I have not managed to write my regular daily posts but I will make up for it in the number of posts I write instead. I’m still reeling from the shock and the pain of my valued friend’s HIV diagnosis. It could just as easily have been another terminal illness such as Cancer, the anguish and the devastation would be the same.

It’s too late to point fingers now because it doesn’t change the facts which are quite bitter pills to swallow. The challenge is to be able to recover from the shock and be able to help my friend deal with his predicament and be able to maximize the cards he has been dealt with.

Intellectually knowing the facts does not take away the gnawing pain inside my heart–I feel that it is breaking. Last year has been an unfortunate year of medical emergencies and losses, and this year, this situation is something new to struggle with. Undoubtedly this would be an opportunity for growth because if we do not adjust and evolve, we will not be able to survive unwanted changes, and yet an understanding of these facts do not take away the dull ache in my chest.
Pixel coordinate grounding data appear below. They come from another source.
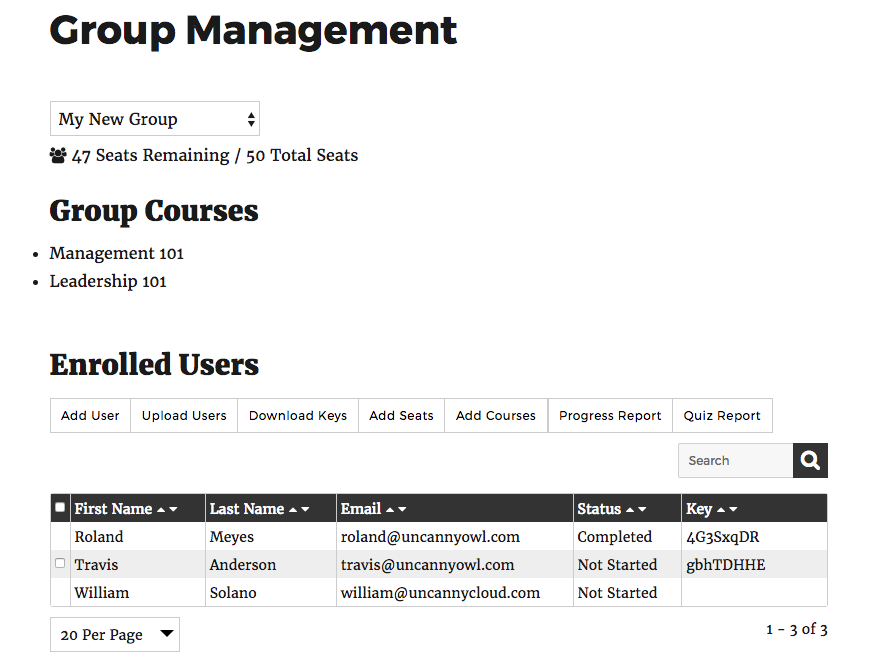Check the select-all checkbox in table header

click(60, 508)
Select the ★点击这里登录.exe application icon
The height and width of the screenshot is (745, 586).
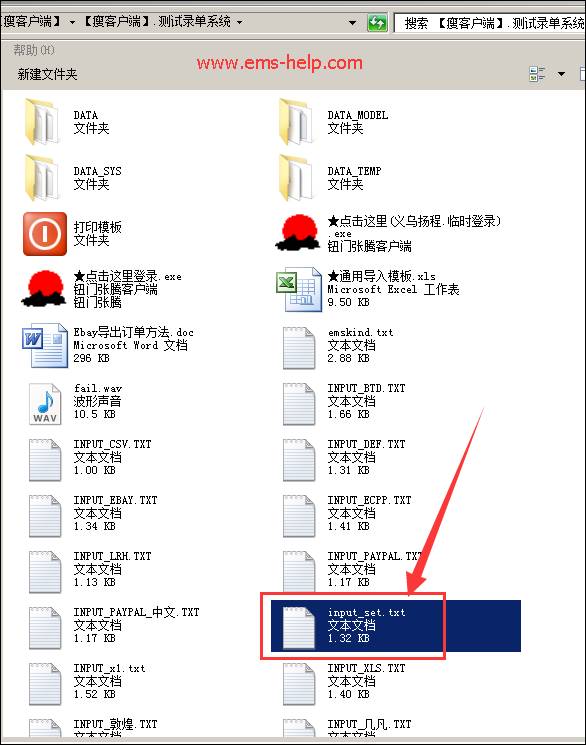[44, 289]
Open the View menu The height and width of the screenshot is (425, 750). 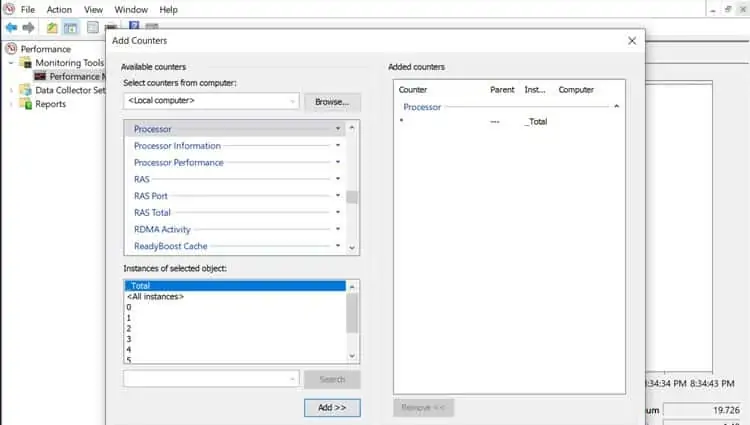[93, 10]
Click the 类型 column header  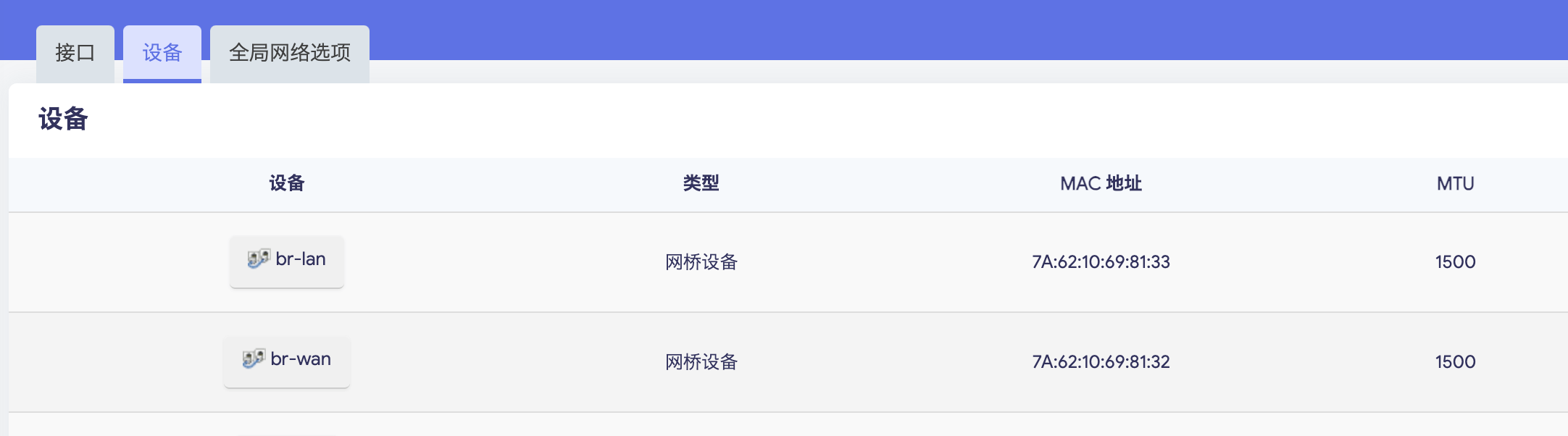tap(701, 184)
On one hand, I want to cheer up my friend and try to pretend that the situation is non-existent or not as serious but on the other hand, the alarming and severe symptoms exhibited does not allow me to escape from the thought that the remaining time from now are fraught with gravity of saying goodbye in not so many words but in actions and interactions which are so poignant because they might be the last few memories we have before time runs out because having a compromised immune system is nothing to joke a about–anything can come in and screw up the precarious equilibrium.

I have written a about preparing for death in one of my past posts but it was in the context of my grandparent who is already an octogenarian and has advanced stages of a degenerative at the twilight of a very long and full life or a relative who is already a senior citizen who suffered a debilitating illness. In both cases, it can be said that death can more easily be viewed as a more acceptable eventuality because they have managed to live long and full lives free from disease until these years.

It is an altogether different matter to be faced with the possible demise of someone yet in the prime of their life and the ticking clock announces the pressure of cramming as many meaningful moments into the limited time remaining. The ghosts of what could have been will haunt us while we attempt to enjoy the company of the ill person and we cannot help but feel anguish at that tragic turn of events.

I am unsure how I will be able to negotiate this new jagged emotional terrain. It is definitely a work in progress where we just have to do the best that we can to prevail despite discouraging and painful circumstances because no matter how badly we feel, we must not fail to appreciate that the person who is in the predicament would likely be feeling infinitely worse and our own selfish concerns and worries pale in comparison to theirs. We must then set aside our own misery, and attend to them while we have the opportunity to do so. There will be enough time to grieve and deal with our own pain in the future. Meanwhile, the present time should be devoted to them.